Elle est indiquée dans les grossesses lupiques, car elle protège la mère des poussées lupiques induites par la grossesse, elle n’a pas de toxicité fœtale démontrée, notamment oculaire, et elle semble réduire le risque de lupus cardiaque néonatal chez les patientes ayant déjà eu un enfant né avec cette atteinte. Enfin, elle passe peu dans le lait maternel, d’où une exposition du bébé très infratoxique en cas d’allaitement.
L’hydroxychloroquine est le traitement de base du lupus cutané subaigu ou chronique
Si l’efficacité de Plaquenil n’est pas universelle, il existe une forte association entre le caractère « réfractaire » des lésions cutanées et un taux sanguin d’hydroxychloroquine très infrathérapeutique, traduisant souvent une mauvaise observance thérapeutique.
Autres indications
L’hydroxychloroquine a été utilisée avec un succès variable dans diverses affections auto-immunes, inflammatoires et infectieuses (tableau 1).

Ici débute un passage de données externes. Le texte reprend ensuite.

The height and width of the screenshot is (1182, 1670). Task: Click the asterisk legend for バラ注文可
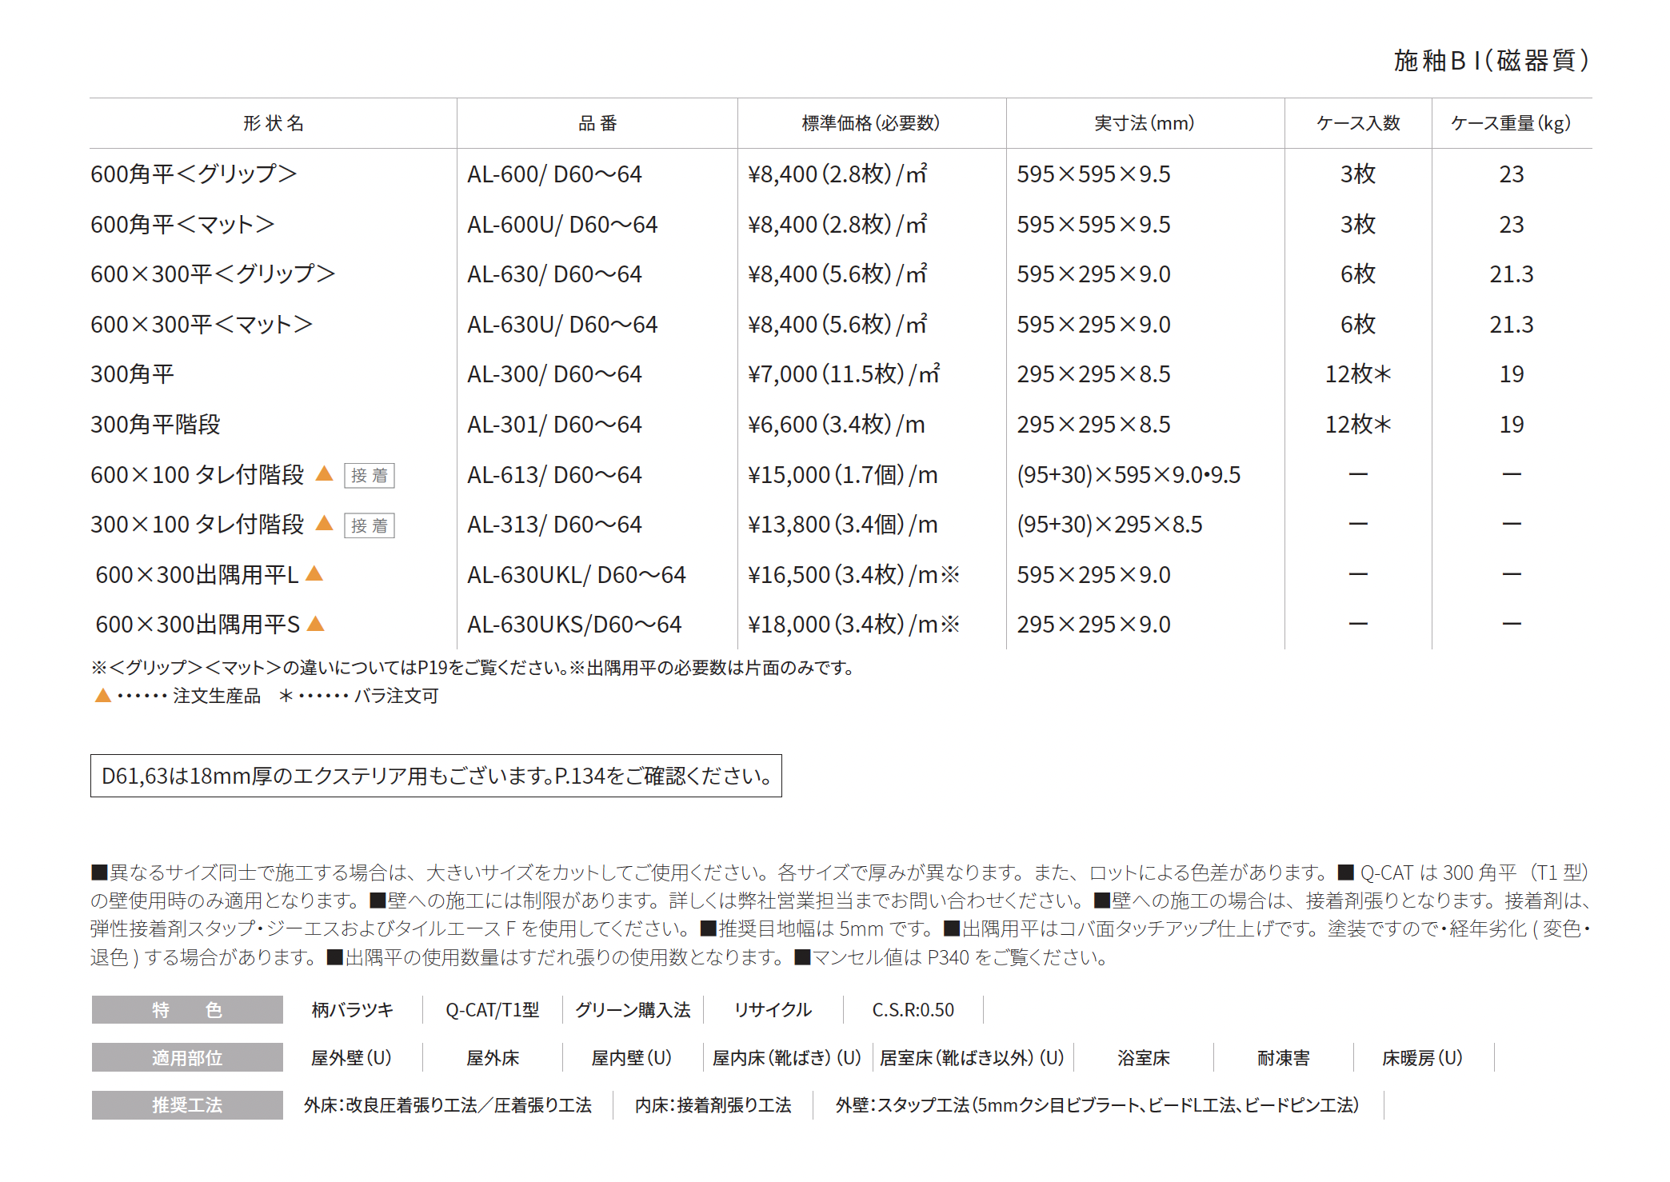point(286,696)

Dans la polyarthrite rhumatoïde, les antipaludéens de synthèse ne sont plus guère utilisés. Cependant, en recherche, on observe un regain d’intérêt pour l’hydroxychloroquine. En effet, des revues récentes lui attribuent une certaine efficacité clinique et structurale sur les atteintes articulaires et surtout un effet favorable sur le profil métabolique de ces patients, dont le risque vasculaire est élevé, ce qui suggère d’associer l’hydroxychloroquine aux traitements de fond habituels.

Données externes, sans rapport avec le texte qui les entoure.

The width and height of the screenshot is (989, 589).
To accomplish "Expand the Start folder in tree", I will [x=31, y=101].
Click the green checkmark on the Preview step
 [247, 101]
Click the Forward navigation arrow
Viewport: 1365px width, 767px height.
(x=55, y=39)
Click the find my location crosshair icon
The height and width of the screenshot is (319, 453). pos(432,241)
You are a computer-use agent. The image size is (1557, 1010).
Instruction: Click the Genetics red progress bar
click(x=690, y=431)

Dans le syndrome des antiphospholipides, l’hydroxychloroquine diminue le risque de thrombose dans ses formes non obstétricales associées au lupus et dans des modèles animaux de ce syndrome. Bien que plusieurs études rétrospectives aient montré l’intérêt d’associer l’hydroxychloroquine à pleine dose à l’aspirine et aux anticoagulants chez les patientes à haut risque obstétrical (antécédent thrombotique maternel ou de pertes fœtales sous traitement conventionnel, complications obstétricales sévères), les preuves formelles de son efficacité dans le syndrome des antiphospholipides obstétrical restent à venir.

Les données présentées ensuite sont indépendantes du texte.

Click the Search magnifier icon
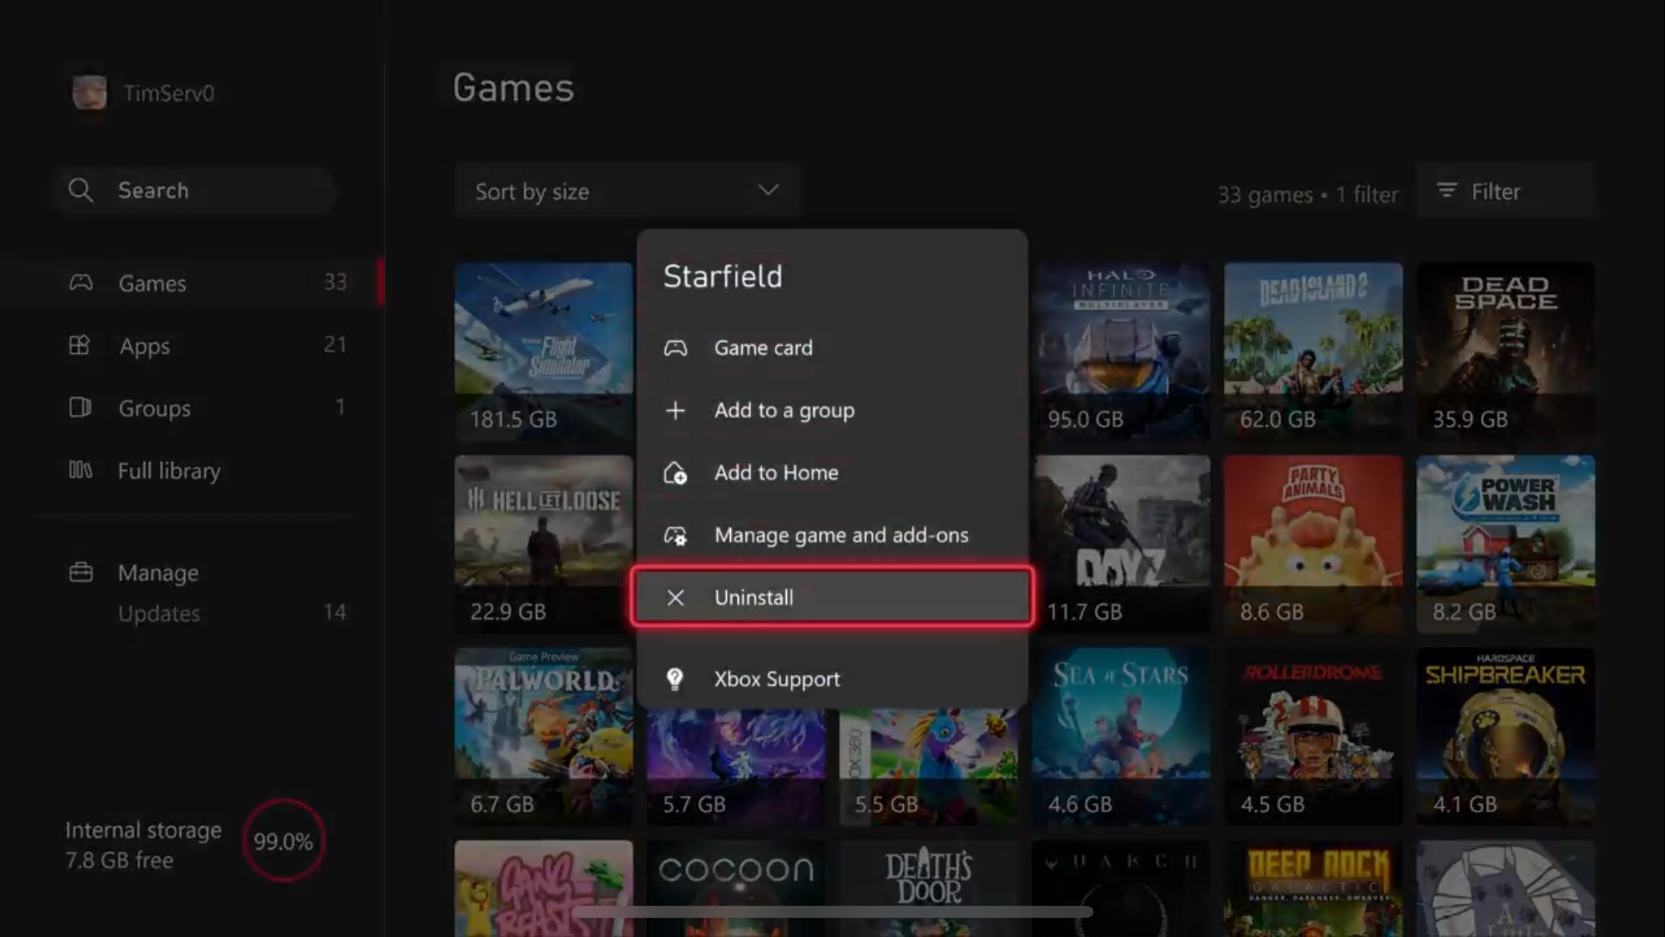Viewport: 1665px width, 937px height. tap(80, 191)
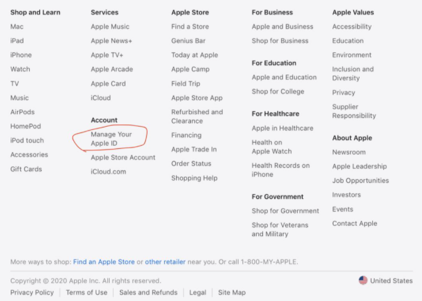
Task: Click the Find an Apple Store link
Action: 103,261
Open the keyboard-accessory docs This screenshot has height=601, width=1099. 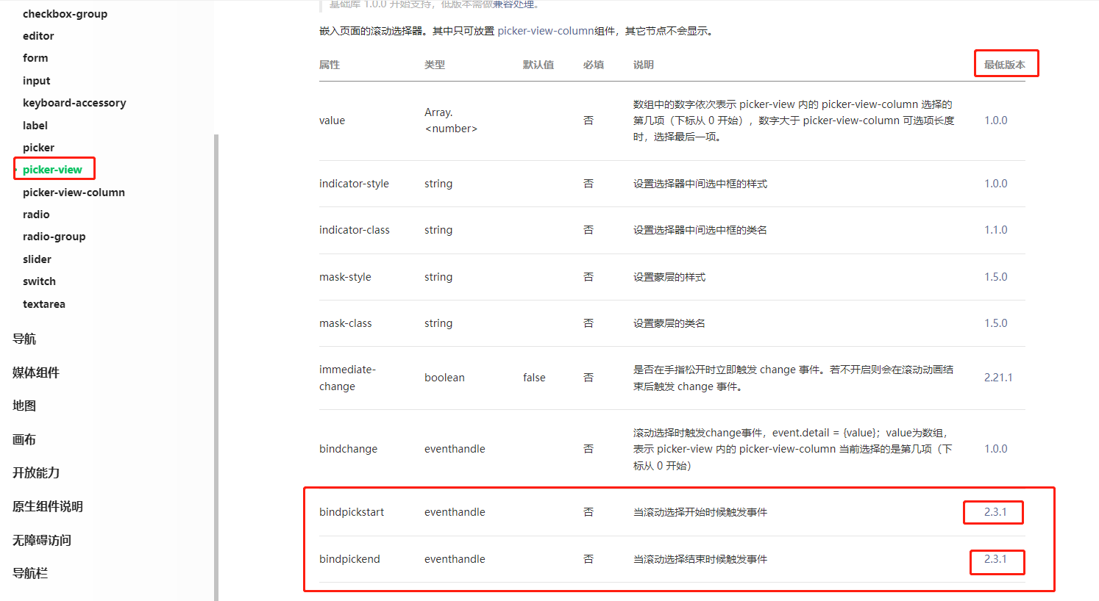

Dans le syndrome de Gougerot- Sjögren, bien qu’une étude prospective ait montré l’absence d’efficacité de l’hydroxychloroquine sur la sécheresse buccale et salivaire, la douleur et la fatigue, elle est souvent prescrite dans le but d’améliorer le contrôle des symptômes articulaires.
Dans la sarcoïdose, l’hydroxychloroquine est habituellement efficace dans les formes cutanées et peut servir d’alternative ou d’épargne cortisonique dans les formes chroniques sans atteinte viscérale grave.
Intérêt du dosage sanguin
Le taux sanguin d’hydroxychloroquine peut être mesuré à l’équilibre (au moins 3 mois après l’initiation).
Une dose quotidienne autour de 5 mg/kg est habituellement associée à un taux sanguin thérapeutique (entre 0,75 et 2 mg/L). Bien qu’aucune corrélation précise n’ait été établie avec la toxicité, des taux supérieurs à 2 mg/L sont considérés comme potentiellement toxiques. En revanche, dans le lupus cutané et systémique, des taux très bas sont clairement associés à l’inobservance thérapeutique et à une évolution défavorable (rechutes et résistance).
Quels effets indésirables ?
En respectant les bonnes règles de prescription et de surveillance, le profil de tolérance des antipaludéens de synthèse (surtout l’hydroxychloroquine) est bon.
Le plus souvent bénins
Les effets indésirables les plus fréquents sont habituellement bénins et réversibles : effets gastro-intestinaux ; prurit, hypoglycémie (en association aux antidiabétiques oraux) ; céphalée, insomnie, irritabilité, troubles audio-vestibulaires. Une pigmentation ardoisée de la peau (relativement fréquente) peut apparaître en moyenne après 2,5 à 6 ans de traitement ; des taux sériques d’hydroxychloroquine élevés et la prescription antérieure d’anticoagulants ou d’antiagrégants plaquettaires majorent singulièrement le risque.